Advanced Drawing: Special Proj

This course will integrate advanced level drawing assignments with two student defined half semester long independent projects. Readings, slide talks, field trips to nearby drawing sites, and independent research will provide a context for the development of two cohesive bodies of independent work. Drawing as a visual practice will be defined broadly to allow for the exploration of forms and imagery across multiple genres, media and dimensions. Group critiques will provide a critical environment and offer a forum for the discussion of contemporary issues in drawing.
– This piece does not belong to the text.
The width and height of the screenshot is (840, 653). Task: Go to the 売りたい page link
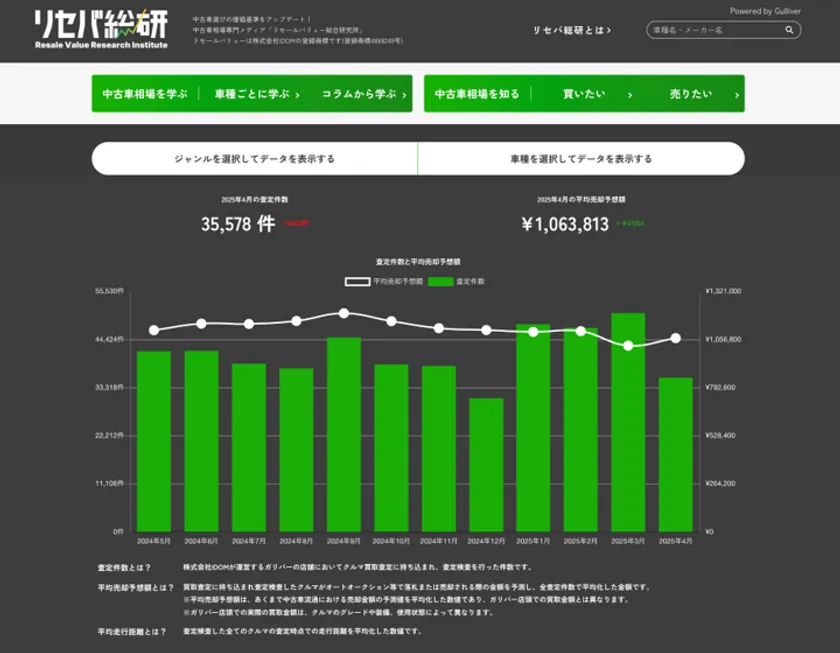691,94
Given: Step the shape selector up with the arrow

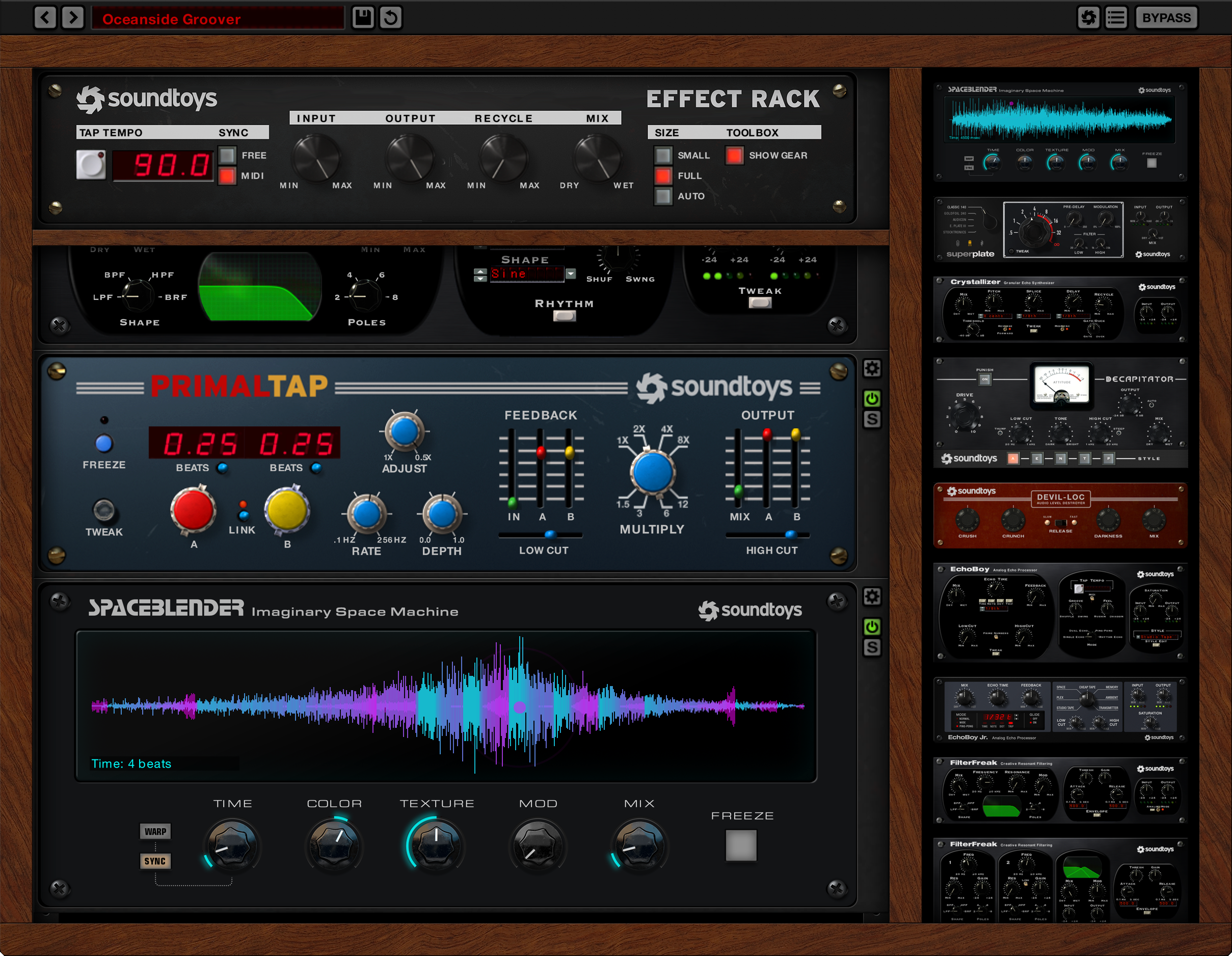Looking at the screenshot, I should pyautogui.click(x=480, y=271).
Acting Contemp Ameri Drama

This 300 level course focuses on the actor's craft. We will identify clear and compelling character objectives and obstacles based upon an analysis of scripted and imagined biographies, develop dynamic behavior through sense memory, keen observation and broad physicalization, and cultivate a facility for the critical analysis of dramatic literature. Additionally, each actor will script (at least) one original monologue or scene, and perform contemporary American scenes in one public performance. Instructor permission only.

Adv Studies in Theatre Design

In this course students will focus on four plays (two contemporary and two classics) for in-depth design investigations. Within a studio setting students will devise specific projects that address scenic, costume, lighting, projection or sound design issues. These projects may consist of, but not be limited to costume design renderings, scenic design models, light plots with cues, or sound plots with cues. Formal presentations are expected. Students will also be required to produce a complete design in the area of their choice for an intensive in-class critique.

Feminist Theatre Practices

What is feminism today, and how is it relevant for theatre and performance work? This class will serve as an introduction to the work of 20th and 21st century women playwrights, performance artists, and critical thinkers. We will confront feminism as a tool for reading and interpreting issues of gender and sexuality in plays and performances. We will also consider how, and to what extent, feminism influences practices of writing, performing, and spectatorship. Students will be expected to attend performances, read and write critically and perform their discoveries.

Social Entrepreneurship

"Wicked Problems" are complex, ever changing, and resistant to simple solutions; they require transformative and purposeful innovation. Social entrepreneurs are faced with the challenge of developing ideas that embrace and are shaped by this complexity, ideas that engage communities, cross disciplines and have the potential to disrupt and transform systems. What do social entrepreneurs need to understand about the people who are impacted by their entrepreneurial actions?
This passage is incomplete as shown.